Parlare di Recovery Plan in questo periodo è d’obbligo e tutte le amministrazioni operanti sul territorio nazionale offrono il proprio contributo analitico. Forse è il legittimo tentativo di ricordare a chi comanda: guarda che ci siamo anche noi.
Anche il Sistema Nazionale per la Protezione dell’Ambiente (SNPA) che, ricordiamo, riunisce sotto l’egida dell’ISPRA (Istituto Superiore per la Protezione e la Ricerca Ambientale) tutto il complesso delle 21 Agenzie per l’Ambiente, regionali e provinciali, ha inteso fare il punto sul proprio ruolo nell’ambito della reale gestione delle enormi risorse che sono state programmate.
Facciamo un passo indietro e ricordiamoci di cosa stiamo parlando.
Lo scorso luglio l’Unione Europea, ha approvato il Next generation EU, noto in Italia come Recovery Fund, ovvero quel fondo speciale volto a finanziare la ripresa economica del vecchio continente. Titoli di Stato europei (Recovery bond) che serviranno a sostenere i progetti di riforma strutturali previsti dai Piani nazionali di riforme di ogni Paese: i Recovery Plan, appunto.
Quello italiano è stato chiamato PNRR – Piano Nazionale di Ripresa e Resilienza e si focalizza tra l’altro sulla transizione verde. Complessivamente, grossomodo 209 miliardi di euro di cui 127 sotto forma di prestiti e 82 a fondo perduto. Un’occasione unica per realizzare tutte quelle riforme che aspettano da tempo di essere attuate, a cominciare dalla svolta green del Paese.
Rivoluzione verde e transizione ecologica è l’asse strutturale di cui vuole essere protagonista SNPA.
Come si legge sul suo notiziario, “…per capire come il Sistema nazionale per la protezione dell’ambiente e gli enti che lo compongono, Ispra e le agenzie ambientali, possono dare il proprio contributo perché questa ripartenza sia nel segno dell’ambiente, abbiamo intervistato tutti i direttori generali per capire da loro come stanno affrontando l’attuale periodo di crisi e come pensano di poter contribuire ad uscirne in una logica di transizione ecologica…”

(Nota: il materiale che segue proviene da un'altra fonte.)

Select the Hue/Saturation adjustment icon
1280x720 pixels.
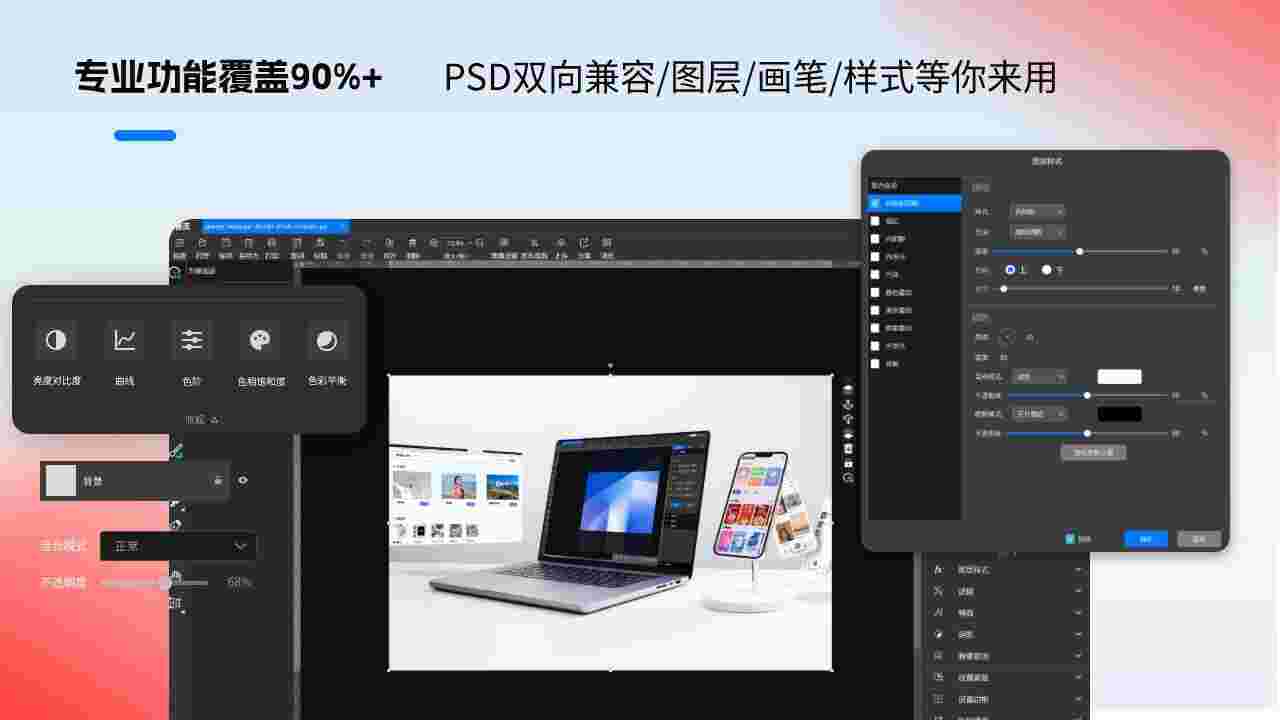click(259, 339)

Ventuno interviste, stesse domande per tutti, che danno un quadro abbastanza variegato delle politiche di monitoraggio ambientale in Italia. Del resto, le realtà regionali di riferimento sono estremamente disomogenee per conformazione paesaggistica ed elemento antropico. Si passa da regioni dove è più cogente il problema della gestione corretta dei procedimenti industriali a quelle dove la priorità è la salvaguardia del paesaggio in chiave turistica.
Particolarmente interessante il discorso sviluppato da Alessandro Bratti, direttore generale di Ispra. Nel rivendicare un ruolo di primo piano di SNPA quale interlocutore privilegiato del Governo per le politiche ambientali, Bratti si rammarica del fatto che “…da un lato c’è ancora poca conoscenza da parte dei decisori politici dell’attività svolta dal Sistema, dall’altro come Snpa non siamo riusciti ancora ad affermarci e farci riconoscere quali interlocutori strategici in un disegno di questo genere. Le Agenzie sono ancora viste spesso come una direzione della Regione e per Ispra, come anche per gli enti di ricerca nazionali, non c’è stato un coinvolgimento se non marginale nelle proposte progettuali che sono in corso…”
Concetto ben rafforzato quando, nel richiamare come qualità fondanti autorevolezza ed autonomia soprattutto di Ispra, ricorda come la stessa cosa non possa dirsi con assoluta certezza delle Arpa finanziate dalle stesse regioni di appartenenza:
“…Quella dell’autonomia è una battaglia che nel tempo bisognerà in qualche modo fare. Se si vuole più indipendenza, è necessario che dal punto di vista giuridico questo riconoscimento ci sia. Se ci fosse un certo grado di finanziamento che venisse anche dal livello nazionale, questo potrebbe dare alle Agenzie un’autonomia maggiore rispetto alle Regioni stesse e farle più sentire integrate nel Sistema…”
Consapevole che le Arpa danno conto in primis ai governatori delle regioni e poi a lui, Bratti auspica per il Sistema ambientale nazionale il riconoscimento di Autority, con un modello simile a quello anglosassone. Potenza del Recovery Fund.